Gift Card Reward, Incentive Programs Continue to Thrive
By Deborah L. Vence
Gift cards are everywhere. They are convenient to give as a Christmas or birthday gift, are easy to use and offer consumers plenty of product choices. Well-known retailers such as Starbucks, Home Depot and Best Buy, just to name a few, epitomize a market that thrives on offering consumers a chance to try a new product, while repeatedly etching the brand names into their minds.
"Gift cards have evolved immensely over the last few years, including new personalization and customization options, and flexible new technology-focused delivery options, including print on demand, e-mail and mobile phone delivery. We believe technology, choice and convenience will continue to be drivers in the gift card industry," said Marcell King, senior manager of corporate gift cards for e-commerce giant Amazon, based in Seattle.
"Gift cards are a convenient way to provide a memorable, motivating experience to multiple populations simultaneously. We've seen the popularity of gift cards continue to increase year over year," said Matt Harris, vice president of marketing at American Express Incentive Services (AEIS) LLC, a Fenton, St. Louis County, Mo.-based company that offers business-to-business reward solutions for corporate incentive and consumer promotions programs. "Part of the appeal of reward cards is their flexibility in numerous applications and programs, including idea generation, safety, anniversaries, employee referrals, lead referrals, bonus payouts and new business development."
For businesses involved in incentive, reward, loyalty and recognition programs, gift cards are considered particularly effective for a number of reasons, including how businesses continue to recruit employees, reward customers, motivate dealers, recognize employee contributions and even get customers to spend their money on a specific brand.
The Nuts and Bolts
We're most familiar with the physical form of gift cards as being a shiny, slim piece of plastic that fits snugly inside a wallet, or an electronic gift certificate—a seemingly growing trend among retailers, according to a November 2009 article in Forbes magazine that indicated that Home Depot, CVS pharmacy and the Container Store are among many national retailers adding electronic gift cards to their Web sites.
But, beyond that, gift cards are divided into two distinct categories in the incentive market: prepaid closed loop and prepaid open loop.
Open loop cards—single load and reloadable—are issued by a bank, carry a card brand, such as Visa or MasterCard, and are accepted anywhere debit is accepted. Closed loop cards are merchant-specific cards, such as Starbucks or Macy's, and only are accepted by the issuing merchant.
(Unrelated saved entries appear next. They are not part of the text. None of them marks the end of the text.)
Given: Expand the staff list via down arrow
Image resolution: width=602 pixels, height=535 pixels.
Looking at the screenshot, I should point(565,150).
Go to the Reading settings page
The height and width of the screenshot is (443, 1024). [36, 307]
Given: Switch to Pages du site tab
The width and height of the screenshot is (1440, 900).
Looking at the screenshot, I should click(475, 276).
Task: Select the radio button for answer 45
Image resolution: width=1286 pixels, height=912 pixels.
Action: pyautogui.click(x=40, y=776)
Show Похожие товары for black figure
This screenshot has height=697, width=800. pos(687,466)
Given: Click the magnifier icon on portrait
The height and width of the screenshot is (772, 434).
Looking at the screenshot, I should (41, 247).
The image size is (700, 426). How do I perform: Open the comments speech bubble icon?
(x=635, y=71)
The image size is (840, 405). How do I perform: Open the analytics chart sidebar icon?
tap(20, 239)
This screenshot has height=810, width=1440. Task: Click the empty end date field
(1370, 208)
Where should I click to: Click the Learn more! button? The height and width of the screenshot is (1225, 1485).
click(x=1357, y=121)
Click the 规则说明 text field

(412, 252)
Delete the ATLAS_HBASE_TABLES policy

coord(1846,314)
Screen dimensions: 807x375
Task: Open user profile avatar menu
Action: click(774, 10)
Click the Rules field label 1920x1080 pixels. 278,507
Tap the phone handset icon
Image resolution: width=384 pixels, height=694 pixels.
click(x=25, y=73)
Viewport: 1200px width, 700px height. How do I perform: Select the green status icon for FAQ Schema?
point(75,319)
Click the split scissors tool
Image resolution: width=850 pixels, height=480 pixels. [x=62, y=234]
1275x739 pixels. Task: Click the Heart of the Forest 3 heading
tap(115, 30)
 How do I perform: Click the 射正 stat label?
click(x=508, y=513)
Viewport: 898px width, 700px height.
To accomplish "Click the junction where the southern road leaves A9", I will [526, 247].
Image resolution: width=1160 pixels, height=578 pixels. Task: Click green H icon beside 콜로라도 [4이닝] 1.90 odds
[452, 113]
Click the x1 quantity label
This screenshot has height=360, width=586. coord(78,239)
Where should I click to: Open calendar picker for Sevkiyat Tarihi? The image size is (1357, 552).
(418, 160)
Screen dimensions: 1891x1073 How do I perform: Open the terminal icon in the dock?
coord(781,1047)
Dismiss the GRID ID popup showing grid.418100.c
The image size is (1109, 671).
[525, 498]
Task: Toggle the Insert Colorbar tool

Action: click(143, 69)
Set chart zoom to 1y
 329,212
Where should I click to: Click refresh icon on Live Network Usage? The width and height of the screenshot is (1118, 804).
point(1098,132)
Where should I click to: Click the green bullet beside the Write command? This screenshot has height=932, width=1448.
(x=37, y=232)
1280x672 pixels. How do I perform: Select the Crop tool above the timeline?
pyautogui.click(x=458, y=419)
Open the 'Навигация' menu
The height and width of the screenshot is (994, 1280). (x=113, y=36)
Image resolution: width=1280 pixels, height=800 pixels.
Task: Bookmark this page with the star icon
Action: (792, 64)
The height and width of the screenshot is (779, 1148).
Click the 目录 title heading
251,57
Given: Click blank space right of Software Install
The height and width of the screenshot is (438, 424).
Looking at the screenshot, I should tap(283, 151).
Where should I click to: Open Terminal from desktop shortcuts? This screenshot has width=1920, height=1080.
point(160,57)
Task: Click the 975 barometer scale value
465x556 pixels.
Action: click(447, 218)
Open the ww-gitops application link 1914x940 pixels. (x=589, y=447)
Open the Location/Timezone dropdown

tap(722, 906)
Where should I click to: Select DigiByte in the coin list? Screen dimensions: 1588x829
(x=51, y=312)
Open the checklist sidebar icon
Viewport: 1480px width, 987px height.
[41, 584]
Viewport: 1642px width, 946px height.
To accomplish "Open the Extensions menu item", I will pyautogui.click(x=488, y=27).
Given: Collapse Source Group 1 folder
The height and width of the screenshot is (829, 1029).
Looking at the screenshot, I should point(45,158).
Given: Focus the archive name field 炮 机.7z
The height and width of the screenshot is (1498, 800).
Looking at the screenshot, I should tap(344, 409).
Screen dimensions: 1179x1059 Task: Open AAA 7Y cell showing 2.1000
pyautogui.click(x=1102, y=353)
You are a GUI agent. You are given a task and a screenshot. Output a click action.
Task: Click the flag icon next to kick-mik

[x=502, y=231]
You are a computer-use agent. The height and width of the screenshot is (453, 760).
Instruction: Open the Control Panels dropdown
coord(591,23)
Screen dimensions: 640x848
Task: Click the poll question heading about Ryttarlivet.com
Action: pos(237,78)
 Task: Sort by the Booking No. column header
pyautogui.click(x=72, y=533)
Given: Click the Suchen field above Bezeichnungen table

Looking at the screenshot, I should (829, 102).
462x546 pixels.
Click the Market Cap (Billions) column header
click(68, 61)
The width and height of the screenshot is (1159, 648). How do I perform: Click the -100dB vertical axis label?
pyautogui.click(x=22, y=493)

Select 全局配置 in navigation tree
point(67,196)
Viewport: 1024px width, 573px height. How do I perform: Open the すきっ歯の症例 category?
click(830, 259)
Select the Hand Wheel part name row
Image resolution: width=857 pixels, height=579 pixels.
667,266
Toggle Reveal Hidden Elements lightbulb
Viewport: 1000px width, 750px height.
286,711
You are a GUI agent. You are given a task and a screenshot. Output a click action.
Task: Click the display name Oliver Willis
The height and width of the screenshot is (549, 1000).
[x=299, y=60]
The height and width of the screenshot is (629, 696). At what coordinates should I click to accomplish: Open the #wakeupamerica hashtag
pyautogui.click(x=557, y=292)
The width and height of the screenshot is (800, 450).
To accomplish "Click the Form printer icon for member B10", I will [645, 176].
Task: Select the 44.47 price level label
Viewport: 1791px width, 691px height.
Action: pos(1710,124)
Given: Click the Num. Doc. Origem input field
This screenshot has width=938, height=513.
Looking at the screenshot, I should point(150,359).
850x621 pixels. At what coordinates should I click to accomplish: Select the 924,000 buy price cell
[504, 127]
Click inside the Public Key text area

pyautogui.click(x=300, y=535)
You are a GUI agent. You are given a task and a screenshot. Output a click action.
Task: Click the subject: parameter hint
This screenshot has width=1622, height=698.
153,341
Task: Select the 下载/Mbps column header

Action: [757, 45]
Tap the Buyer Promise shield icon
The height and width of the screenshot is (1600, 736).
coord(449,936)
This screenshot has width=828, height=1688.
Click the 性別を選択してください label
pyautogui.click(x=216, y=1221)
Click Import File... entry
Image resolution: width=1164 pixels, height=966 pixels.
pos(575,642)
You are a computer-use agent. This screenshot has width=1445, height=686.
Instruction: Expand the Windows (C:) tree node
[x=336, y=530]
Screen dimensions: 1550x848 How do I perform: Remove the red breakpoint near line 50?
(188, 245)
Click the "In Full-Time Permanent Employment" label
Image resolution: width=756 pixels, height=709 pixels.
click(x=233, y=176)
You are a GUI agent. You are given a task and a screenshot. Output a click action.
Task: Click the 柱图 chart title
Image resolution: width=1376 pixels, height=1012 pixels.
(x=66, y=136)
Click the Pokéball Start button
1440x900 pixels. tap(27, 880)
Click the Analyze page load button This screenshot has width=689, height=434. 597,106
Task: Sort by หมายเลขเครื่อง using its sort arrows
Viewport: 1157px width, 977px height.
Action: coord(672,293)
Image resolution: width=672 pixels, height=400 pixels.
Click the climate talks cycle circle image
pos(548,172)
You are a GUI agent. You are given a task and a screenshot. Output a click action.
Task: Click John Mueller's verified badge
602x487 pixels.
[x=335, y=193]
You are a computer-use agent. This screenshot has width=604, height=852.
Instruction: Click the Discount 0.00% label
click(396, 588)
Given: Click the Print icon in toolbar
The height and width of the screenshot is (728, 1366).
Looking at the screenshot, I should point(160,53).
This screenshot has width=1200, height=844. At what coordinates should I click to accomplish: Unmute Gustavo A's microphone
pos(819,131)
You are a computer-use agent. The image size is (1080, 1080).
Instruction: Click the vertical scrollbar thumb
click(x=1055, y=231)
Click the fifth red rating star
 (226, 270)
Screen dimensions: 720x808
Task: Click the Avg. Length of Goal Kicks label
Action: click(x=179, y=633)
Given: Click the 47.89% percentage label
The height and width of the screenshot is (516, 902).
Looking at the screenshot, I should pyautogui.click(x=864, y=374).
"Single load cards are used very heavily in consumer-oriented promotions. Open loop largely replaced a check. And so, now we're talking about single load in a single promotion. Consumers like convenience and choice—those are two big themes," said Juli Spottiswood, CEO of Parago Inc., a Lewisville, Texas-based company that specializes in the design, development and management of customer service-focused marketing programs.
Reloadable open loop cards, which are largely used in corporate incentive programs, are geared toward a sales channel, such as to sales employees, for instance, anything other than a consumer.